(Records excerpted from a collection)
________________
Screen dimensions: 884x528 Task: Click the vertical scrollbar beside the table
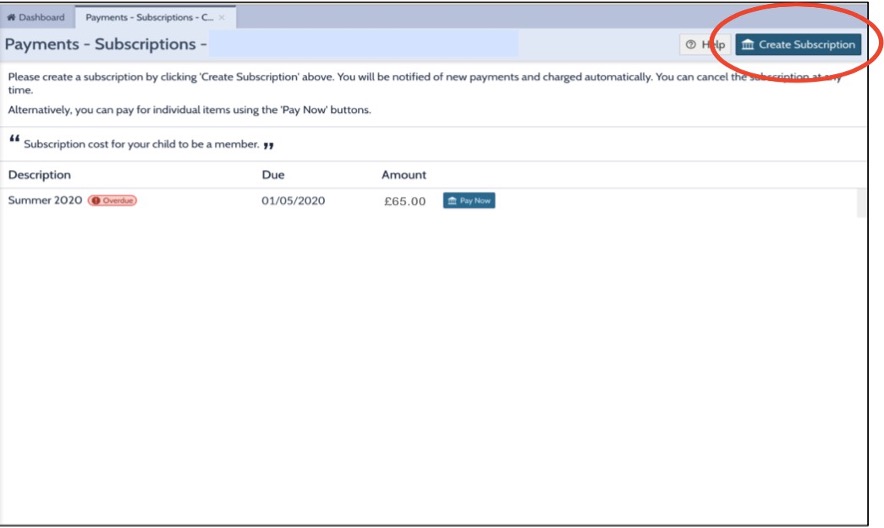[862, 202]
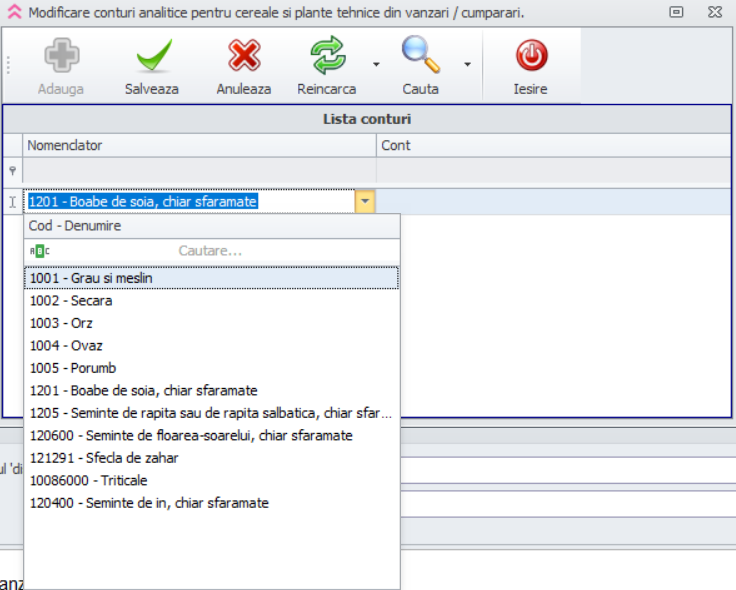The width and height of the screenshot is (736, 590).
Task: Click the Cautare search field in dropdown
Action: click(210, 250)
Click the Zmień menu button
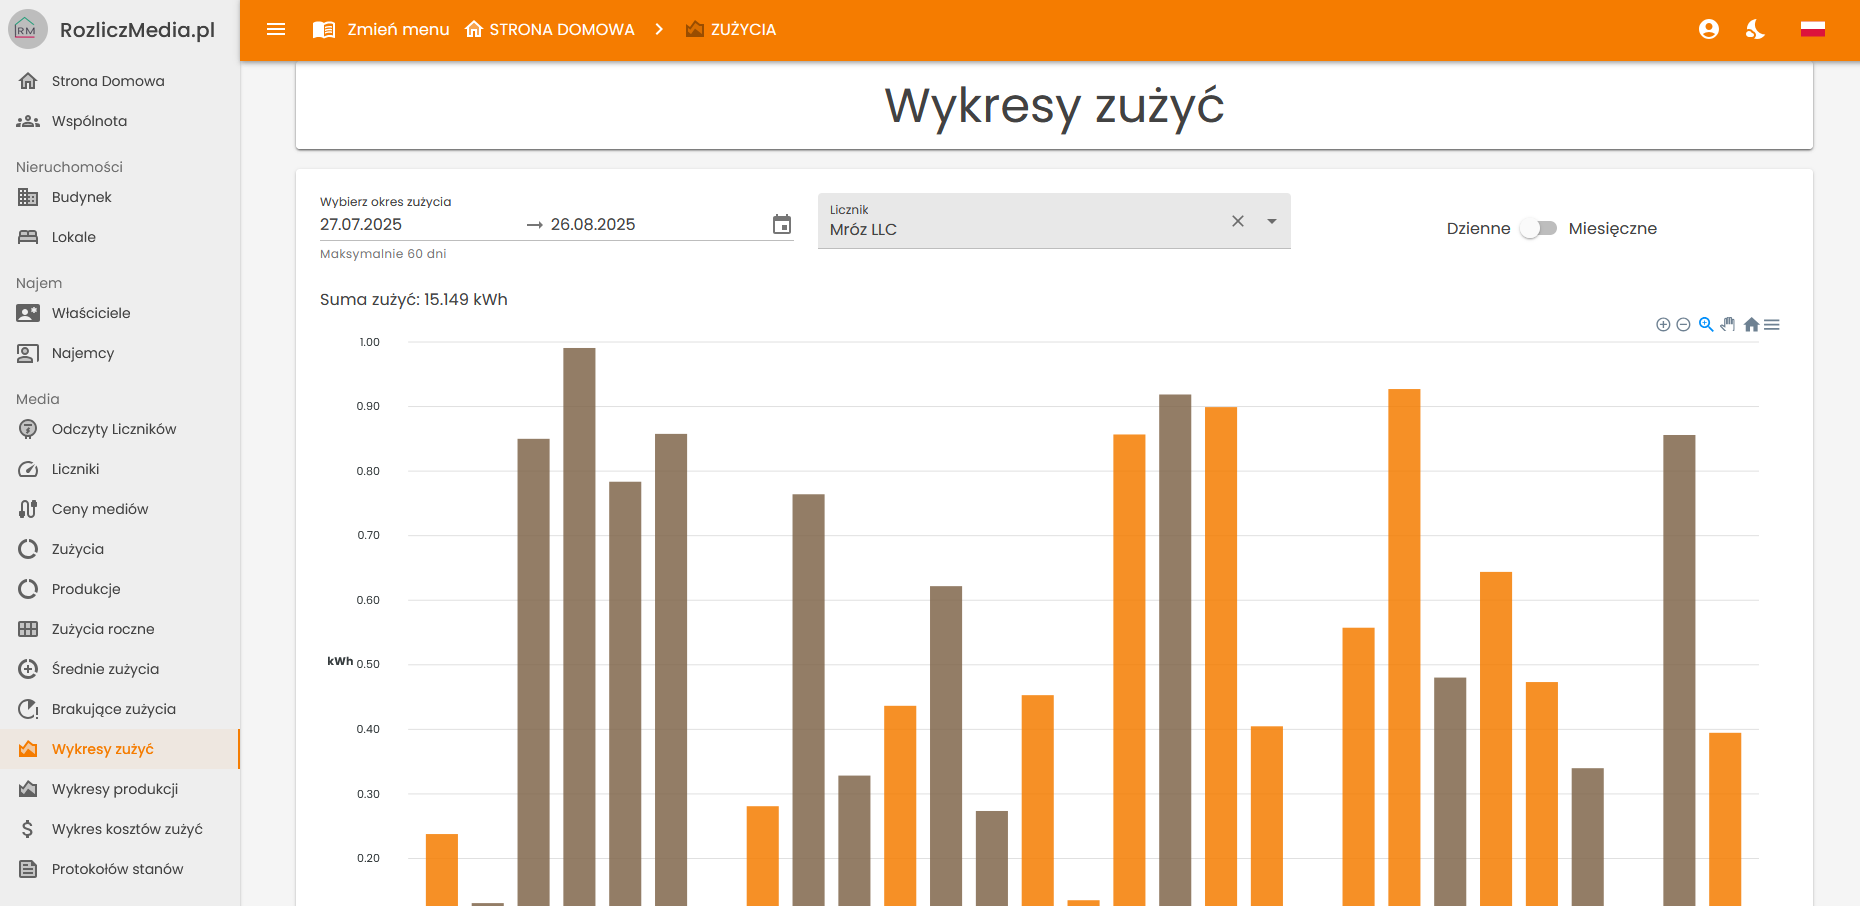 pos(381,30)
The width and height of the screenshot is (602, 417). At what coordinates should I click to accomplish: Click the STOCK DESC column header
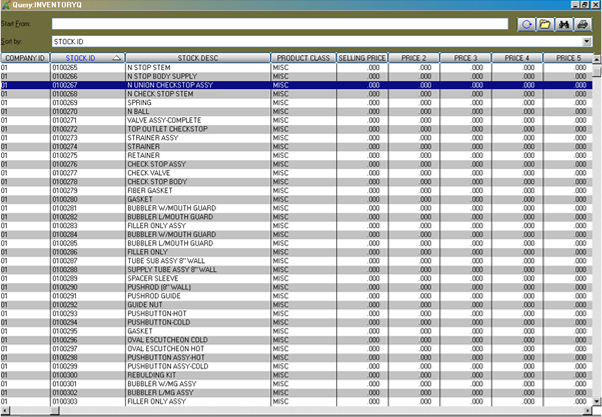click(x=197, y=59)
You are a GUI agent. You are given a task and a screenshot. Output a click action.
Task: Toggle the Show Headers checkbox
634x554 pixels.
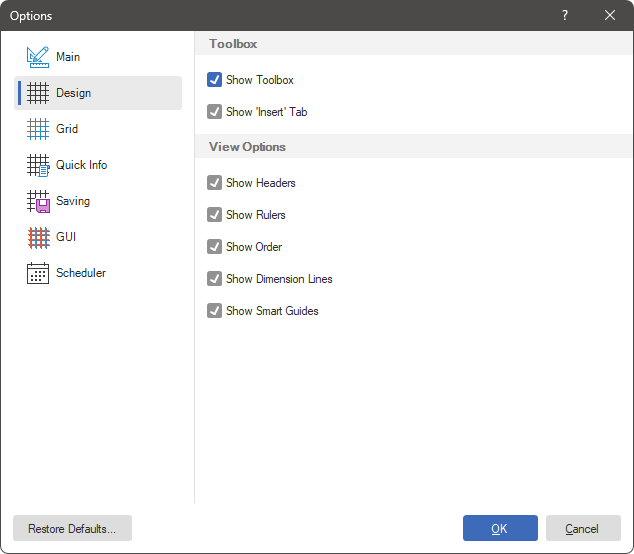214,183
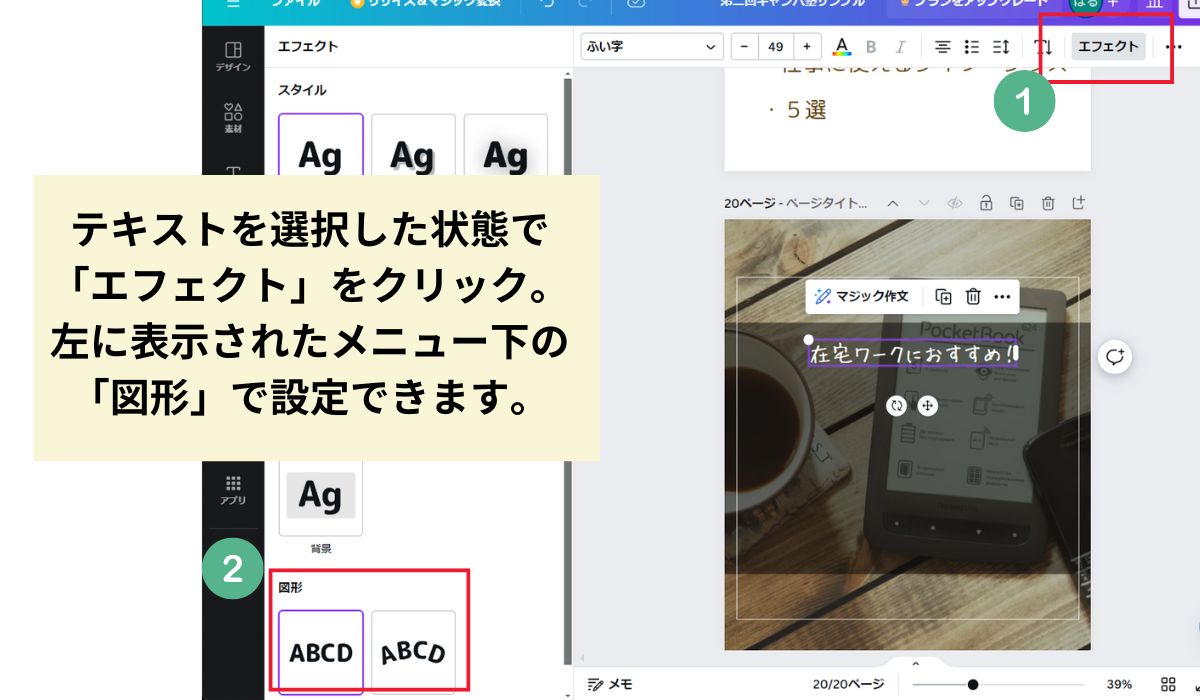Open the ふい字 font dropdown
1200x700 pixels.
651,47
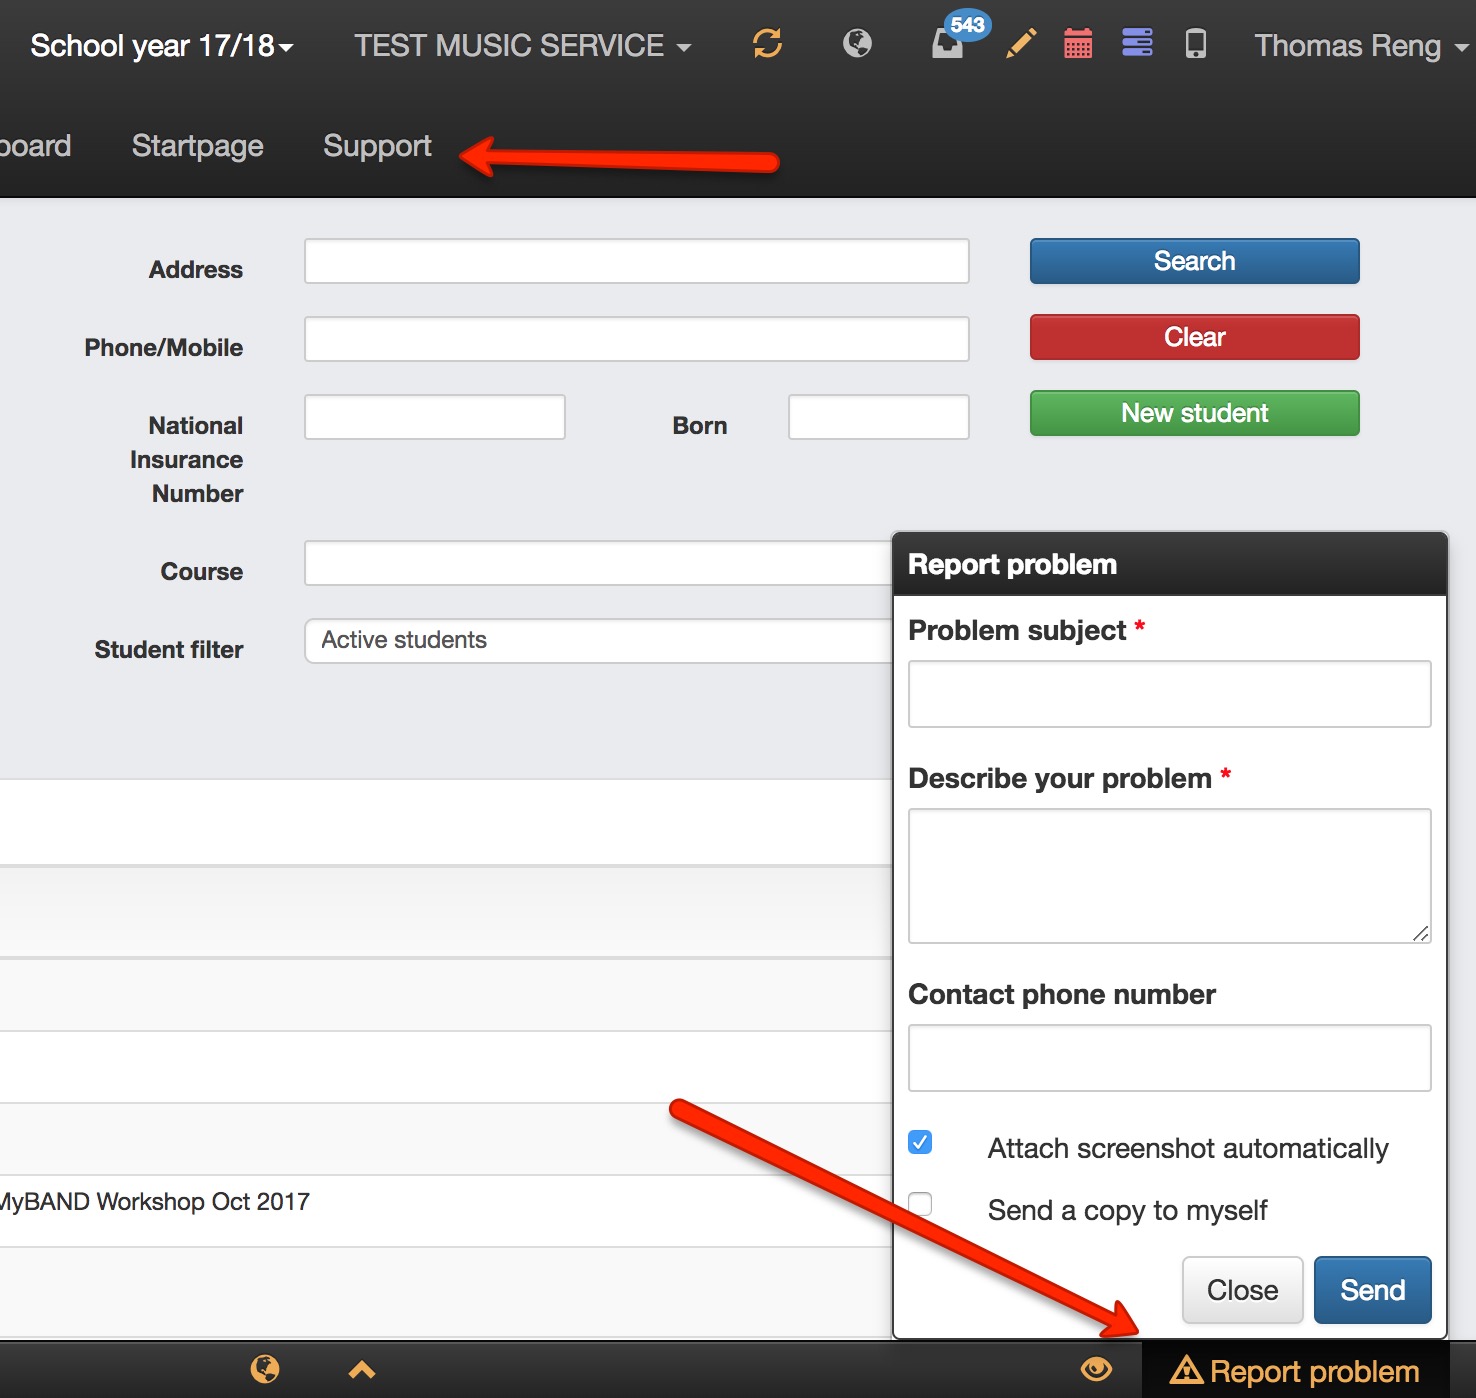Viewport: 1476px width, 1398px height.
Task: Switch to the Startpage tab
Action: pos(197,145)
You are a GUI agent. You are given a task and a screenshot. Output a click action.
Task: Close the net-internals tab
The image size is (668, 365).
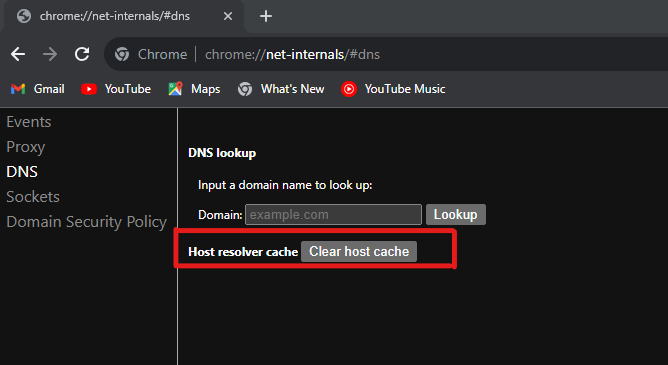click(x=228, y=16)
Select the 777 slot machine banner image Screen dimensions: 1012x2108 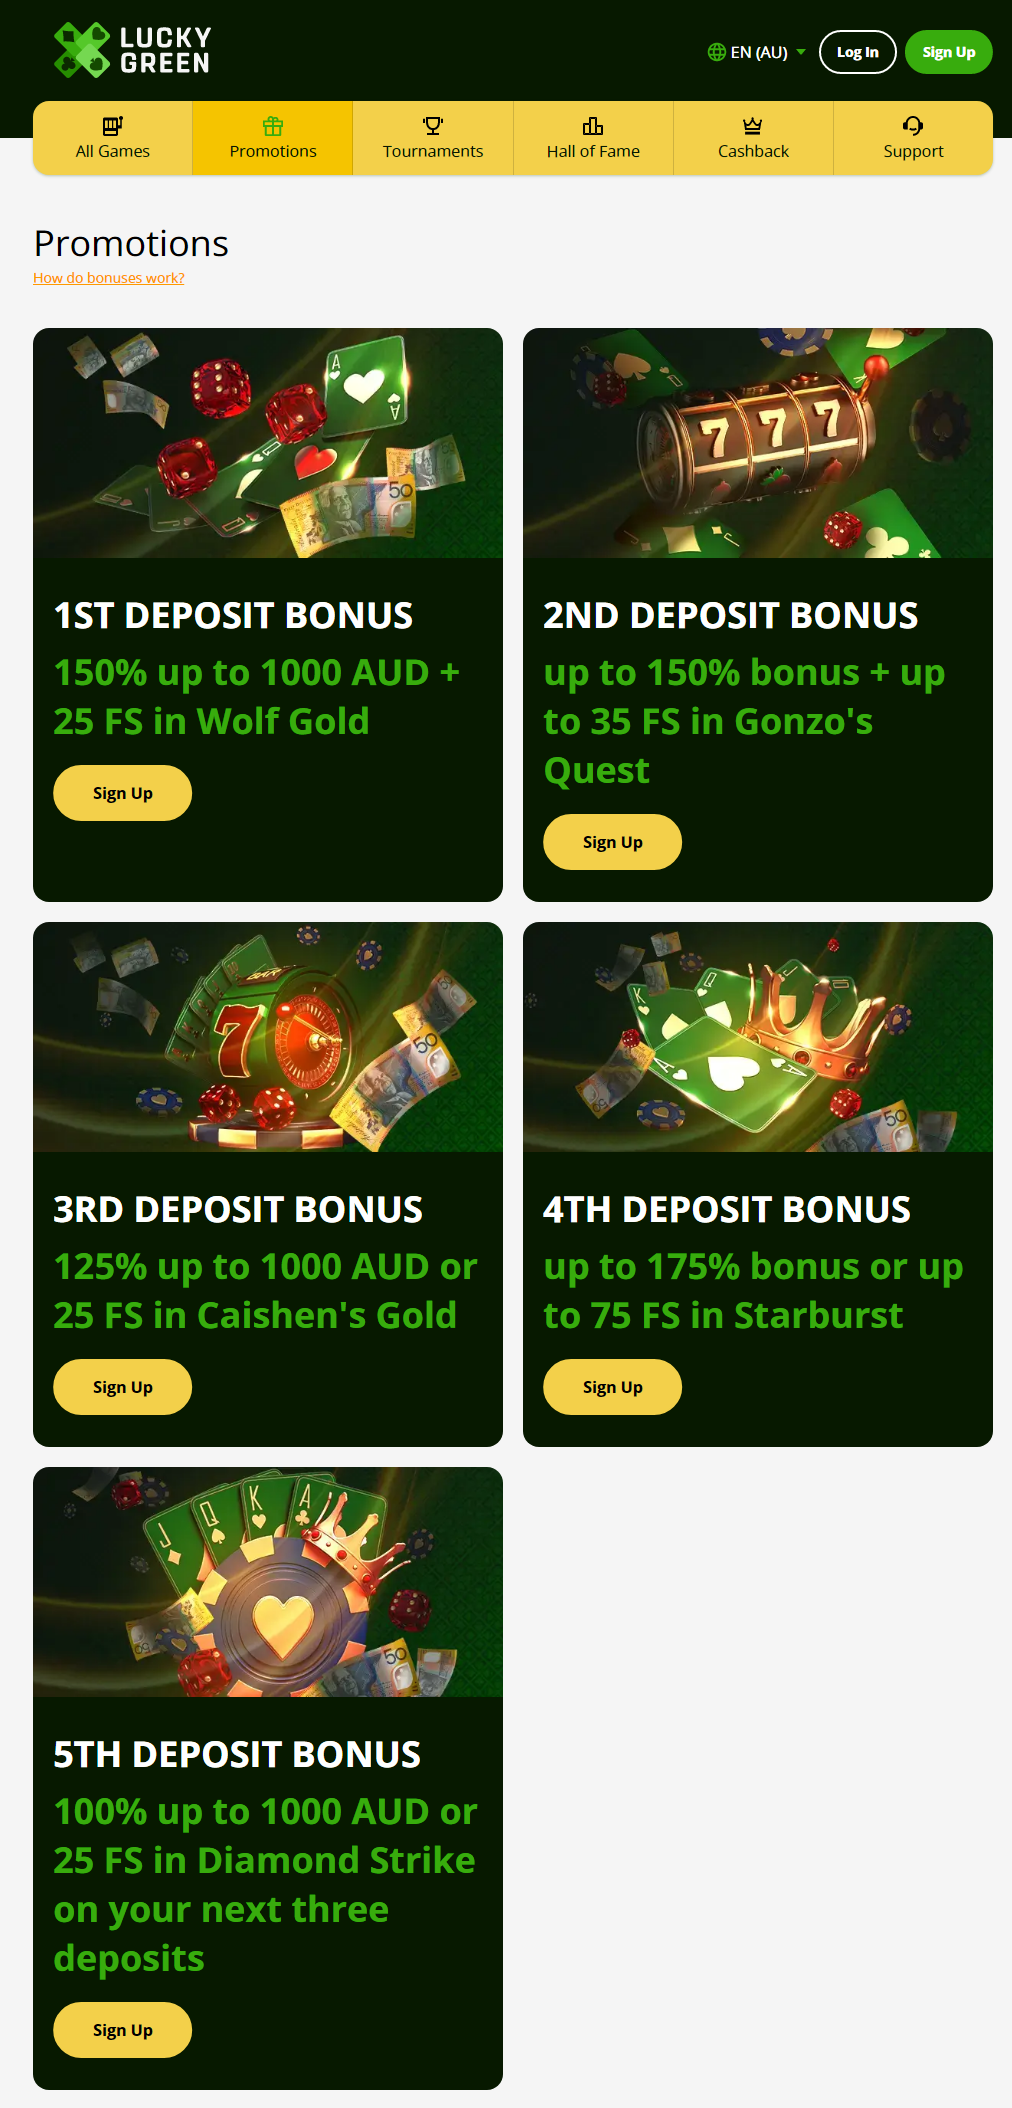coord(758,443)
________________
*TASK INSTRUCTIONS:*
Range to copy from the records above: the line containing "The width and height of the screenshot is (602, 417)." to the line containing "Task: Toggle the Show Headers checkbox", both included. Output those lines exactly and only those, skipping pictures.

*RESPONSE TO THIS TASK:*
The width and height of the screenshot is (602, 417). At what coordinates should I click to accomplish: Click the STOCK DESC column header
click(x=197, y=59)
You are a GUI agent. You are given a task and a screenshot. Output a click action.
Task: Toggle the Show Headers checkbox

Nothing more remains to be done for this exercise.